Почти неделя уже прошла, но отчего-то засел у меня в голове «Пролетный гусь» Марины Брусникиной и артистов МХТ, который в прошлую пятницу-субботу дважды собирал полный зал в правобережном ТЮЗе. Удивительное дело, поскольку большим почитателем творчества Виктора Петровича никогда не был, да и сама постановка — литературный театр в собственном соку, где артисты по очереди произносят прозаический текст, временами прихватывая публику за горло меланхолично-славянскими песнями. Однако здесь в бедности рождается потрясающее богатство — только не на сцене, а в зрителях, исходя из их воспитания, образования, умения и желания сострадать, истинного отношения к несправедливости и прочим вещам, которые, даже если их записать, все равно звучат слишком громко.
Видно, что спектакль появился на свет из студенческого эскиза: полупустая сцена с черным задником, скупое костюмирование, режиссерские решения приглушены — словом, все в пользу чистого говорения в лучших традициях современной драматургии, где ничто не должно отягощать восприятия текста. Но ведь текст-то, на первый взгляд, ой-ей насколько несовременен! Собственно «Пролетный гусь» — мрачная, свинцовая история о том, как честные и красивые молодые люди после войны оказались не нужны советскому государству; в эту повесть Астафьев вложил всю свою ненависть к погонам штабных офицеров, к партийным господам и пропагандистам соцстроительства, здесь Великая отечественная война прямым текстом названа впустую потраченным временем (любопытно, когда министерство культуры спохватится и начнет изымать книжки нашего земляка из библиотек). А «Бабушкин праздник» с его хмельной домотканнностью, с ликующей какофонией традиционного застолья — картинка из деревенской жизни, которую не каждый городской житель способен понять и оценить правильно.

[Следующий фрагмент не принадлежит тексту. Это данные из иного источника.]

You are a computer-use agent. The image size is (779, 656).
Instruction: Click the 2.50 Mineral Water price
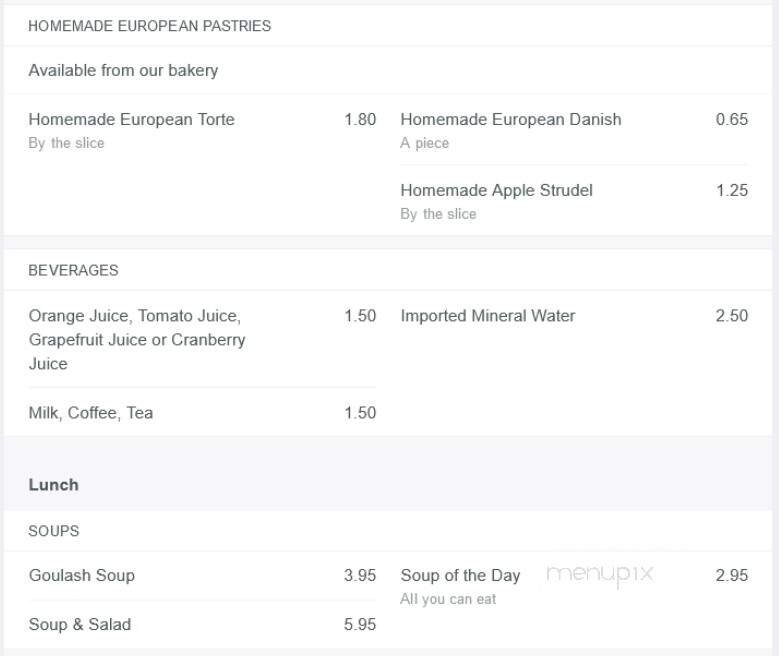click(731, 316)
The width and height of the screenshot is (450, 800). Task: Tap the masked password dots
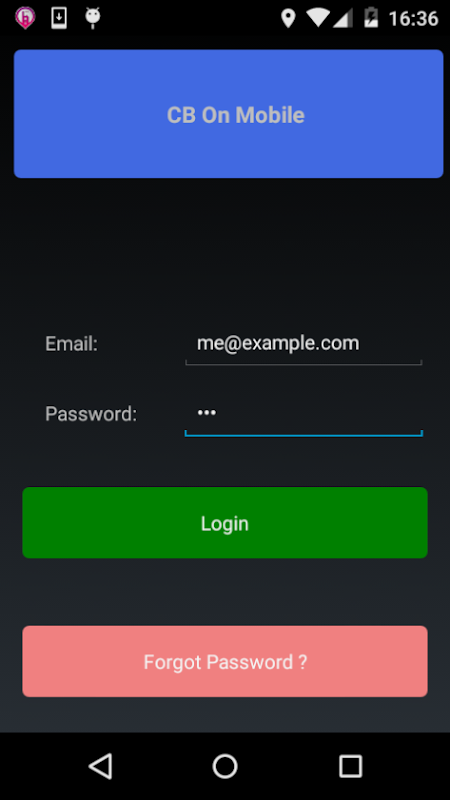207,413
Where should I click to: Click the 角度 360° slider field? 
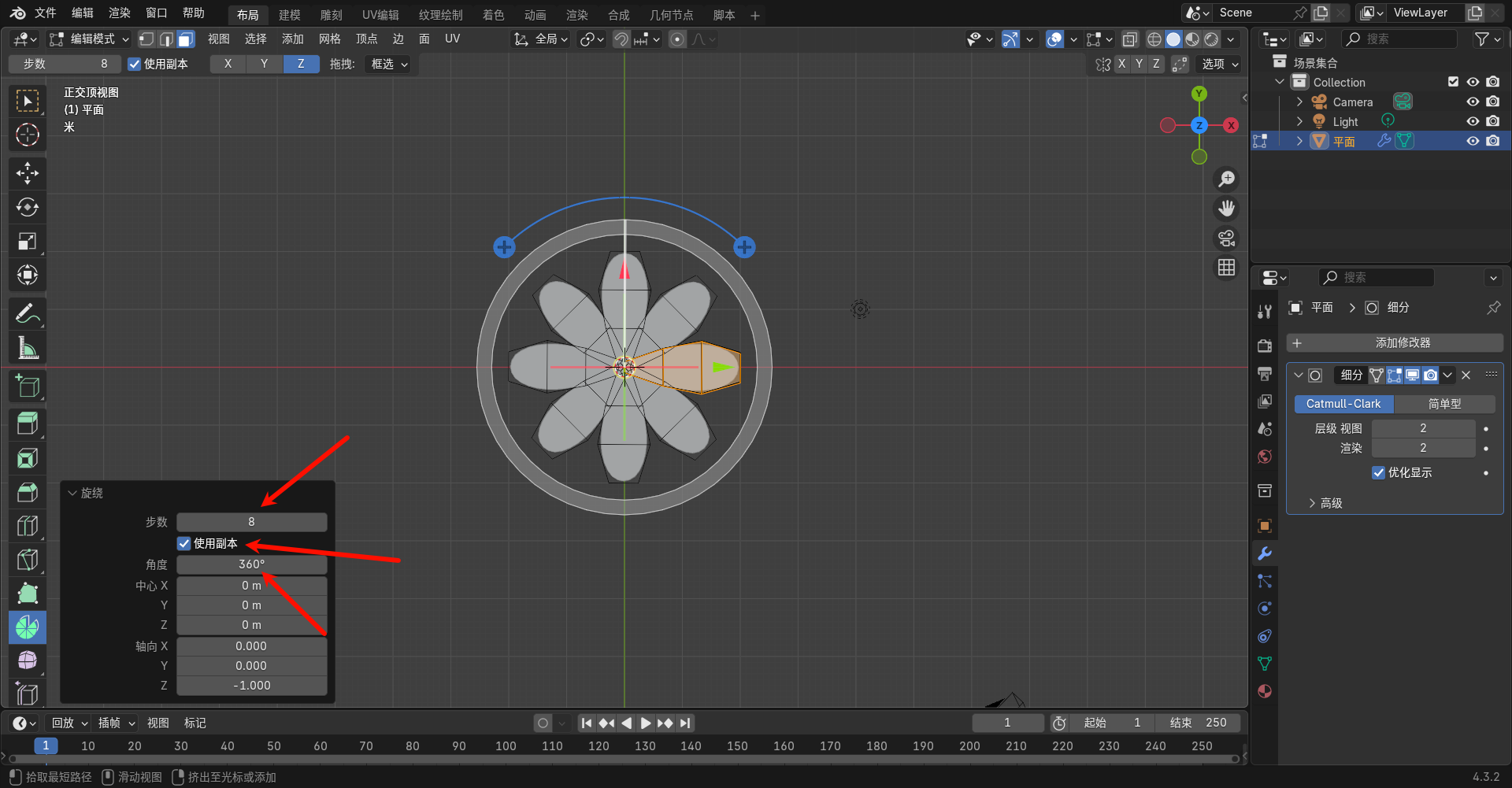(x=251, y=564)
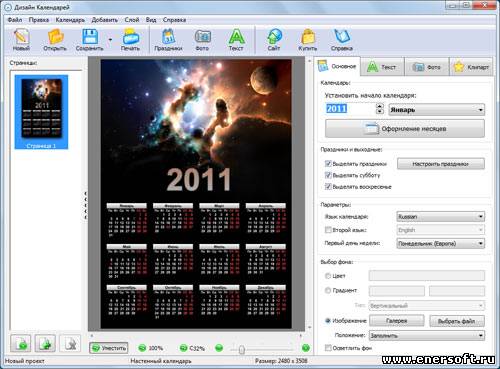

Сидя в тюзовском зале в ожидании спектакля, я слушал староместных и новообретенных чиновников с их помпезно-проникновенными речами, а сам разглядывал словечко «лох», вырезанное на спинке стула впереди (издержки местного детско-юношеского репертуара). Отчего-то вспоминались всем известные слова о том, что писатель вовсе не желал, чтобы из него после смерти сделали объект поклонения. Ещё вспоминалась утренняя поездка с артистами в Овсянку к огромному черному обелиску на могиле Астафьева — и маленькие, мало кем замечаемые и потому иногда затаптываемые захоронения вокруг этого культового сооружения. Вспоминались слезы на глазах некоторых артистов, которые те не могли сдержать, слушая замечательные песни овсянкинских бабушек. Ксения Теплова потом, на сцене, тоже будет плакать, кстати — после какой-то очередной песни на праздничной попойке, где она изображает смущенную «городскую гостью», чуждую здешнему веселью, но отчаянно желающую его поддержать.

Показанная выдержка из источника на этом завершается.